■ **WRITTEN TASK**
Copy out verbatim the lines starting with the one containing "Task: Open the RUM Analytics tab" and ending with the one containing "click(x=148, y=171)", both included.

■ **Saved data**
start

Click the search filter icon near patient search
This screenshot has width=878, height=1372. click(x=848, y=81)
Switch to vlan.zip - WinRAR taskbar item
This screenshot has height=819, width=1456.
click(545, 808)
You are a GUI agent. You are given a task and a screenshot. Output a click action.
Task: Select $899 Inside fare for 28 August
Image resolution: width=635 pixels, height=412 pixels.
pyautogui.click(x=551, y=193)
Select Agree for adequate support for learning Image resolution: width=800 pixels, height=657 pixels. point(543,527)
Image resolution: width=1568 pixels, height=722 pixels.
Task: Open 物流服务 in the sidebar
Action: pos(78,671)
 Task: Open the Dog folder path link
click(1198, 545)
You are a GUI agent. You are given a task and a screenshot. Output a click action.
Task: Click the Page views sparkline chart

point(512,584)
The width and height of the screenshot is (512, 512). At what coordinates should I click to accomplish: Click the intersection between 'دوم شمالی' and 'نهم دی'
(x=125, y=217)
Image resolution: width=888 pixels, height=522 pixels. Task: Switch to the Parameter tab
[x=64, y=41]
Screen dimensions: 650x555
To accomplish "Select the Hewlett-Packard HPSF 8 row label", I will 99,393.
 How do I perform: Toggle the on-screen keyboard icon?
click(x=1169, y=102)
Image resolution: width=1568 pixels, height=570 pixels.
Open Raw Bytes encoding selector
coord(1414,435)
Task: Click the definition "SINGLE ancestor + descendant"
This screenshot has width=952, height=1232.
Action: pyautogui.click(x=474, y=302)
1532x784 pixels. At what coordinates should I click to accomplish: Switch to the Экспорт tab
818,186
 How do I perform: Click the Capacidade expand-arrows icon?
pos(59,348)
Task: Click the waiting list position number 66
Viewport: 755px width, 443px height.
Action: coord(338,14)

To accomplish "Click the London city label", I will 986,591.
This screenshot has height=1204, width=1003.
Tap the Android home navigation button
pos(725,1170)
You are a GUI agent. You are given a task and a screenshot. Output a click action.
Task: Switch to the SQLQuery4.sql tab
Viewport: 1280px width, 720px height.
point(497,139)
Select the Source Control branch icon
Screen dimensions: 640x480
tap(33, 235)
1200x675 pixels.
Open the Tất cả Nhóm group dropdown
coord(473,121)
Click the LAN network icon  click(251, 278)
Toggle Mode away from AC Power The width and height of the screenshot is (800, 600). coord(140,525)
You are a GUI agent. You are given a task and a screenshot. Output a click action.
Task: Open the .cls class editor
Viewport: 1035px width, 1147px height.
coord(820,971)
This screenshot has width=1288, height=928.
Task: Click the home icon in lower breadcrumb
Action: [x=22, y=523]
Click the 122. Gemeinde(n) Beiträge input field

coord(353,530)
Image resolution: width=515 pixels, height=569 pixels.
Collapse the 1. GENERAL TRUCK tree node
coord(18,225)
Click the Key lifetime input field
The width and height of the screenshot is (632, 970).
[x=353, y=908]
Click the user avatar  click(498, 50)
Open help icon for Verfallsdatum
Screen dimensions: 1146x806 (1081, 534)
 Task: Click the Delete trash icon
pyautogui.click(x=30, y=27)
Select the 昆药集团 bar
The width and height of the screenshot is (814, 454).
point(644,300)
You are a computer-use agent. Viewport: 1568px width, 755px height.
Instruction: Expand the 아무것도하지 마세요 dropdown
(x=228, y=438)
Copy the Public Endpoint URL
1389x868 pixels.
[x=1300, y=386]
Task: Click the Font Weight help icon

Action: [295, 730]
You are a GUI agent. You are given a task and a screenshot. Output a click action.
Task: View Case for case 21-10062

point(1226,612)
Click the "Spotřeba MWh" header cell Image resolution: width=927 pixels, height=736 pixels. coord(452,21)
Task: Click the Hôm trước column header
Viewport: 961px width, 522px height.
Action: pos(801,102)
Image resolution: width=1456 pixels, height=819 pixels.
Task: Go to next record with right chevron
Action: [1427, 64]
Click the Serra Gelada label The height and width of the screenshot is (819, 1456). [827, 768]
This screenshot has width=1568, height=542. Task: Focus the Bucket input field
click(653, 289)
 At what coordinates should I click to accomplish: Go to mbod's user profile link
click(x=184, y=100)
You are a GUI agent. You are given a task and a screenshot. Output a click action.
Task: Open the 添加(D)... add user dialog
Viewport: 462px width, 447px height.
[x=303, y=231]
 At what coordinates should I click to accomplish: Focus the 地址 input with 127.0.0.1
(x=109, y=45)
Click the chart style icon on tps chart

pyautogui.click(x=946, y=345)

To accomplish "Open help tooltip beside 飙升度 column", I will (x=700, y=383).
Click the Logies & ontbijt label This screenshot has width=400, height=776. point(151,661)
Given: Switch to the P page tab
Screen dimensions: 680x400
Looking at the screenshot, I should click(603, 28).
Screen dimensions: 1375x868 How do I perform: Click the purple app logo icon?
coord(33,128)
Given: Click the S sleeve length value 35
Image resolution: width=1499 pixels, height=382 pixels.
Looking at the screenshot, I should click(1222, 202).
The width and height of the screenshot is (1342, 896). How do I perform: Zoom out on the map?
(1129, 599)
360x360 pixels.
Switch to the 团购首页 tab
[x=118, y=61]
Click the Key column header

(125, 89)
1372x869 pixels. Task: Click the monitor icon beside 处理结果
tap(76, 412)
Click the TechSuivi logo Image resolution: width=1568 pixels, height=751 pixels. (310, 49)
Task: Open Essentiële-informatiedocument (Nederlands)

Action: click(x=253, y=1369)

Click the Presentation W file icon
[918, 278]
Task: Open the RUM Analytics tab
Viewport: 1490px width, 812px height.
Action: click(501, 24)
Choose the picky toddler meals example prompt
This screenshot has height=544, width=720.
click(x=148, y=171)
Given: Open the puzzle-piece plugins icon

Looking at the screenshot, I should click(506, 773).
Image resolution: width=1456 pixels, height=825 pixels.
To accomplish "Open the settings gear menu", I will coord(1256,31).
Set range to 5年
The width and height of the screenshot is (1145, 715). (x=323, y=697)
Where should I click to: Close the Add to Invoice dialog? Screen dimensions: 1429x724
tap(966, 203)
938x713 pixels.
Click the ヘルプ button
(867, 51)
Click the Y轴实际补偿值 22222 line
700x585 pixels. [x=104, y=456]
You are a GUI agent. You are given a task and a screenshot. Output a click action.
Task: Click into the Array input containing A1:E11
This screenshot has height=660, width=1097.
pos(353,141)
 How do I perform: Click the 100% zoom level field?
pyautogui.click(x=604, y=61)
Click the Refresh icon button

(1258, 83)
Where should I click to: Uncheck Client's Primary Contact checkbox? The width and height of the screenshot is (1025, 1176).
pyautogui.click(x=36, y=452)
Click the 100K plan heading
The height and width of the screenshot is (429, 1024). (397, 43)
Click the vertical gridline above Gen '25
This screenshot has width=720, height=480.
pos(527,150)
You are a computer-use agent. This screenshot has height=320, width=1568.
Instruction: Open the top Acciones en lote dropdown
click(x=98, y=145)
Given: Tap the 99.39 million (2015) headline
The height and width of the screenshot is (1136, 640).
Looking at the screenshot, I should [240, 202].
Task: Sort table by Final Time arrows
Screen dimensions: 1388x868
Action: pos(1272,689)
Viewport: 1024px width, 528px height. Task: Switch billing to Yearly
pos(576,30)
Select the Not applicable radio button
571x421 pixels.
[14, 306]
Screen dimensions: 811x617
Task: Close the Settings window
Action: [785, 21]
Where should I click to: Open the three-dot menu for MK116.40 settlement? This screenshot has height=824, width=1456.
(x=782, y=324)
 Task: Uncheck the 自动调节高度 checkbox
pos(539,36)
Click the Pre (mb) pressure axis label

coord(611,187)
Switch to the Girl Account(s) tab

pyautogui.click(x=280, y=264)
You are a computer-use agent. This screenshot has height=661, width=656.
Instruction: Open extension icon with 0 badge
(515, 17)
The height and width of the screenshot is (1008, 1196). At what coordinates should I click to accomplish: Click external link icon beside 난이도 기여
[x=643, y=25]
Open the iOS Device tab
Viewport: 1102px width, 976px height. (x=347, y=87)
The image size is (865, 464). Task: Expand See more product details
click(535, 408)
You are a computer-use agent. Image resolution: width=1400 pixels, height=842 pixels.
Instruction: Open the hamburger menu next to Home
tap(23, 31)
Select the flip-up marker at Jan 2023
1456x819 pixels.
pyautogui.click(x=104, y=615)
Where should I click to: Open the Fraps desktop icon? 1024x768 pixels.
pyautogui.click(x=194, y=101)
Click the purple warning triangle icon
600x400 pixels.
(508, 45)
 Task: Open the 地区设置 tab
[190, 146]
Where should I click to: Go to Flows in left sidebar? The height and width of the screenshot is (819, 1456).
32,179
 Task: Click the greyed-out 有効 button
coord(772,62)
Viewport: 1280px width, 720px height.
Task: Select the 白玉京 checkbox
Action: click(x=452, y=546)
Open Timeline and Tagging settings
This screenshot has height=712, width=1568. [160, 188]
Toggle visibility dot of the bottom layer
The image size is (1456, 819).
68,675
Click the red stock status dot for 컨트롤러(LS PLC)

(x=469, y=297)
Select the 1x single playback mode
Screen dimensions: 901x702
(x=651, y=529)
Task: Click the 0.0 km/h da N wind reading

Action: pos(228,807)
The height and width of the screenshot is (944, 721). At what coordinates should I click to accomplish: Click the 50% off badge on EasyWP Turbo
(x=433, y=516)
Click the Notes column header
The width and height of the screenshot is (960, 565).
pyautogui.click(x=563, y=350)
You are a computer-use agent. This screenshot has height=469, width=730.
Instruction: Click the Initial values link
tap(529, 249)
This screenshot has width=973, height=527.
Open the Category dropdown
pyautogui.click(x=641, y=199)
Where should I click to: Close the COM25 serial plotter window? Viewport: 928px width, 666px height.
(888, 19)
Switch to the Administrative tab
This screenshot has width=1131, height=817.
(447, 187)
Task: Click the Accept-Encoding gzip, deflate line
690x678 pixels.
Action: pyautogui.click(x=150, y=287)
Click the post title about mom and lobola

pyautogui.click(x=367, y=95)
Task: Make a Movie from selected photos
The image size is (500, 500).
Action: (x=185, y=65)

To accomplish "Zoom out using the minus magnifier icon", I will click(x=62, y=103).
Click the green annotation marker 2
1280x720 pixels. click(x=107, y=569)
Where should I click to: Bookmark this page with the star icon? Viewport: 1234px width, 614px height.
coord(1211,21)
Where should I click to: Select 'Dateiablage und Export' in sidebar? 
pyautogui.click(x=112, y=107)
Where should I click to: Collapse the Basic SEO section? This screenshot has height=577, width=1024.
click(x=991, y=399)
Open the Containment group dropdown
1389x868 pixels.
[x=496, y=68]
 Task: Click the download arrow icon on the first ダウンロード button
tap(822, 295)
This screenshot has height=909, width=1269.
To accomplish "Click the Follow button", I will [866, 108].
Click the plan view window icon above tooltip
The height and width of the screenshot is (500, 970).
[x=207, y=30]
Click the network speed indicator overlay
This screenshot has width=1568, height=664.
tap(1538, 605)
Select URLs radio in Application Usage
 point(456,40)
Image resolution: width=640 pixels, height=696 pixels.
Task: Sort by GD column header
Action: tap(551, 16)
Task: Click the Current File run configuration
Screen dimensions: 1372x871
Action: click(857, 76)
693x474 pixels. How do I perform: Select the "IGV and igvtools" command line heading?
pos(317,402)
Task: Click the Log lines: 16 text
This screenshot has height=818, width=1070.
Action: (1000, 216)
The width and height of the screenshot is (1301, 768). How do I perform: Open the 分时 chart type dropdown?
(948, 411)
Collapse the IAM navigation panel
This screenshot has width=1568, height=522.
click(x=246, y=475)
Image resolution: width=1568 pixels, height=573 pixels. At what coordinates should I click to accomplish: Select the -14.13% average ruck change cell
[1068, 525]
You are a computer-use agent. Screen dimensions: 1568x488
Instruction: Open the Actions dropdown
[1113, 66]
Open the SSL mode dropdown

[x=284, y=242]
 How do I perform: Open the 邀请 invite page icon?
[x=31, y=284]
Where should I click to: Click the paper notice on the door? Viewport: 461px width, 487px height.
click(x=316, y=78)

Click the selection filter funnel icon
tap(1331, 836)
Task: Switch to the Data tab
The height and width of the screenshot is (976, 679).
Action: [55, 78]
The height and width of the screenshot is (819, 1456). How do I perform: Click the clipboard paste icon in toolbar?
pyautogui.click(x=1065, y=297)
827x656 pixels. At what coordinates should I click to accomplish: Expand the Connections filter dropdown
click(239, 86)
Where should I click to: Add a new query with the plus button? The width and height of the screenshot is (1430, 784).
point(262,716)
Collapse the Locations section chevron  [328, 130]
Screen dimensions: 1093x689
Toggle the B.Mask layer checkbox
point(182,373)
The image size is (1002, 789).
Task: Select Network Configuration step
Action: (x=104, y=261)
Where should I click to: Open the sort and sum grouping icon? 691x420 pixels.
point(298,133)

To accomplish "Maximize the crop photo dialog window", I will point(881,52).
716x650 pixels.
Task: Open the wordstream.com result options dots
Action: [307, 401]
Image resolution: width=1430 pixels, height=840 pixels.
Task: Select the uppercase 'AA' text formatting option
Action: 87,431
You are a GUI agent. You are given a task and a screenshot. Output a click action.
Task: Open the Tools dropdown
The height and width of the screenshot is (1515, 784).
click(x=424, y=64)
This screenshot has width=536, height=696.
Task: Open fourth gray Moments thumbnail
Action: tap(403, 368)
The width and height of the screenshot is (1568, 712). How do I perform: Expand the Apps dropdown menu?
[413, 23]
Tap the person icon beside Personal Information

end

■ **RESPONSE TO THIS TASK**
Task: Open the RUM Analytics tab
Viewport: 1490px width, 812px height.
Action: click(501, 24)
Choose the picky toddler meals example prompt
This screenshot has height=544, width=720.
click(x=148, y=171)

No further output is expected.